Outbreaks, little access to information and low vaccination rates just part of the problem
As Canada begins to reopen and we all feel an increasing sense of hope that business, schools, and our communities can return to some resemblance of normalcy — the pandemic is still raging in our prisons.
Last week, dozens of inmates and as many as five staff members at Ottawa’s notorious detention centre and more than 130 prisoners at the Central East Correctional Centre in Lindsay, Ontario, tested positive for COVID-19.
These most recent outbreaks follow a negligently slow rollout of vaccines for Ontario’s jail population.
The most recent outbreak was declared at the Lindsay jail on the same day an inmate vaccination clinic was scheduled. As reported by the Toronto Star’s Alyshah Hasham, Lindsay and Ottawa were among the last jails to start vaccinating inmates.
But it didn’t have to be this way.
There were obvious and compelling humanitarian and public health reasons to move forward quickly with a comprehensive jail vaccination program. The sad and undeniable truth is that Canadian jails are filthy, overcrowded, and populated by some of our communities’ most vulnerable people.
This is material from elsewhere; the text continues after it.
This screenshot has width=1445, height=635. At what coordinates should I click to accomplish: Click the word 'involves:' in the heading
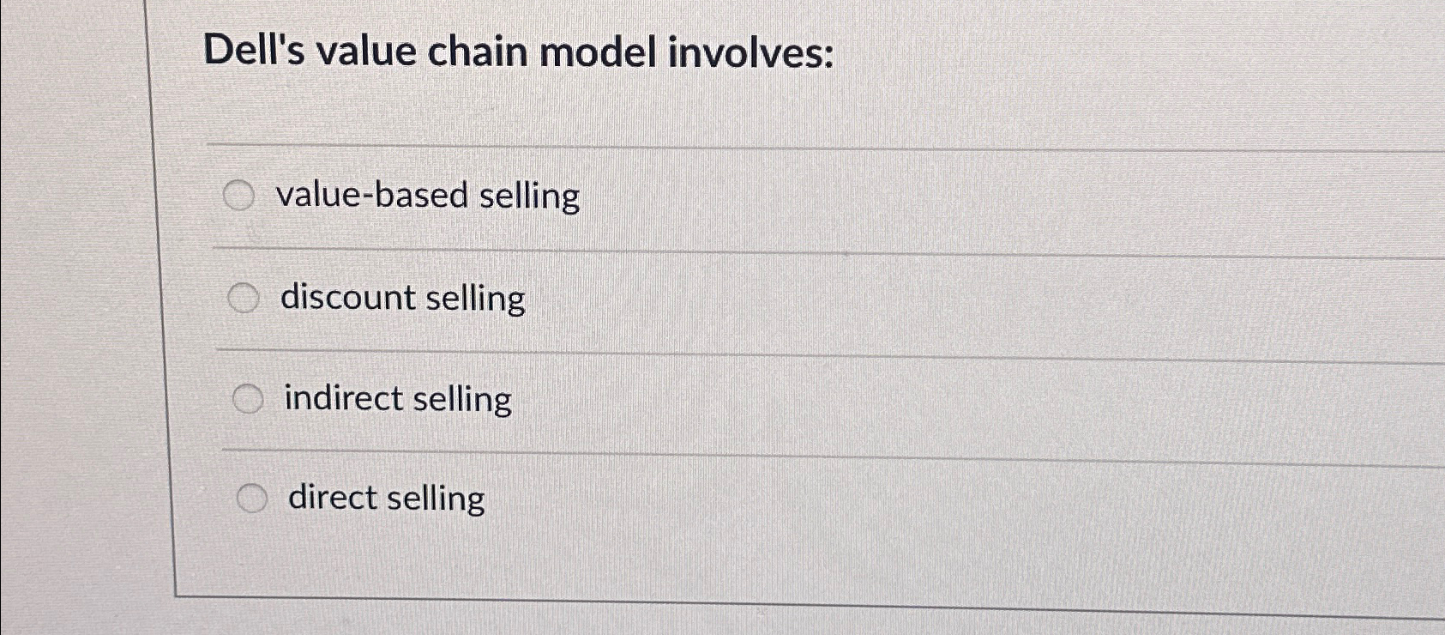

In other words, jails are a perfect petri dish for the spread of disease.
Politicians have not only ignored the inhumanity that exists behind bars, but they have actively made choices to make things worse.
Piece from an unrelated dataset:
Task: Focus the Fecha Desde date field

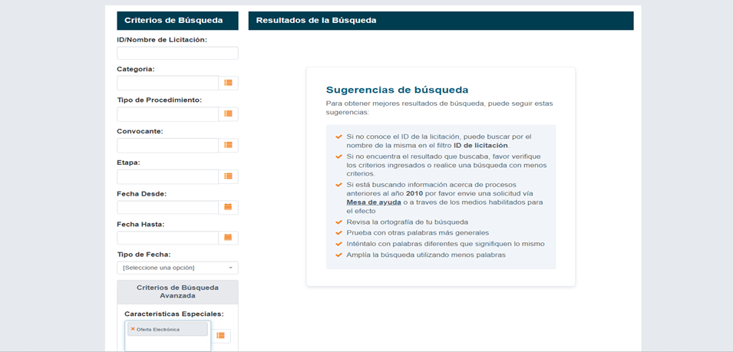Action: click(x=167, y=207)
Last year, in a damning decision, the Ontario Superior Court ruled conditions at the Toronto South Detention Centre were “inhumane and fail to comport with basic standards of human decency.” Inmates were often confined to crowded small cells for seven days, without access to showers. Clothing and bedding were often stained with urine, feces or blood. And there were bedbug infestations and other unsanitary conditions that led to infections.
The court ruled that those horrendous conditions were a “deliberate policy choice to treat offenders in an inhumane fashion … rather than devote appropriate resources to the operation of the institution.”
So, it should come as no surprise that COVID-19 has taken root in our jails.
And the Ontario numbers lay bare the failure of both municipal and provincial governments. There have been 531,459 confirmed cases of COVID-19 in Ontario. That puts Ontario, with a total population of about 15.5 million, at an infection rate of about 3.5 per cent.
In Ontario, there are approximately 7,000 people currently in custody. At the beginning of the pandemic, that number dropped to below 6,000 from a pre-pandemic high of over 8,000 inmates. So far, 1,538 prisoners have tested positive for COVID-19 — a positivity rate of over 21 per cent.
Although I am no statistician and the percentage of impacted inmates is likely lower than 21 per cent due to turn-over in the prisoner population, there is no doubt that things are much worse behind bars.
Making matters worse is an increased vaccine hesitancy in jail. CTV’s Colton Praill reported that Ottawa Public Health says 152 of the nearly 400 inmates are vaccinated, about 38 per cent and a far cry from the more than 60 per cent of Ontarians with their first dose.
This hesitancy was also entirely predictable. I have spoken to many inmates at the Ottawa Detention Centre who report a lack of public education. Keep in mind that the prisoners in Ontario’s jails are disproportionately marginalized backgrounds and suffer in horrible conditions that breed mistrust of jail officials.
These inmates cannot take time to research vaccines and closely examine the costs and benefits of getting the shot. They don’t have access to family doctors, community support networks or the internet. They do not have the luxury of reflection. And if they are hesitant, they can’t change their mind and book a shot.
Instead, a nurse shows up at their cell and asks them if they want the vaccine. No questions. No discussion. No time for reflection. Yes or No. Now.
These are the same inmates who have been denied health care and believe, with good reason, that the jail doesn’t care about them.
Forgive them if they don’t trust an unexpected needle from their jailers.
Some jails have let outside volunteers go behind bars to help with inmate education about vaccinations.
But not in Ottawa, where Ottawa Public Health’s mobile vaccination team only showed up at the jail in late May and blew off offers by the Criminalization and Punishment Education Project to assist with anticipated inmate vaccine hesitancy.
It has become clear that all levels of government have failed in their obligations to care for inmates. The Ontario provincial government has long seemed content with inhumane conditions. The current Ford government was slow to roll out vaccines. In Ottawa and other municipalities, our city officials did not take steps to ensure inmates understood the benefits of vaccinations.
There is no surprise here.
They were all warned.
The problem is, they just didn’t give a damn.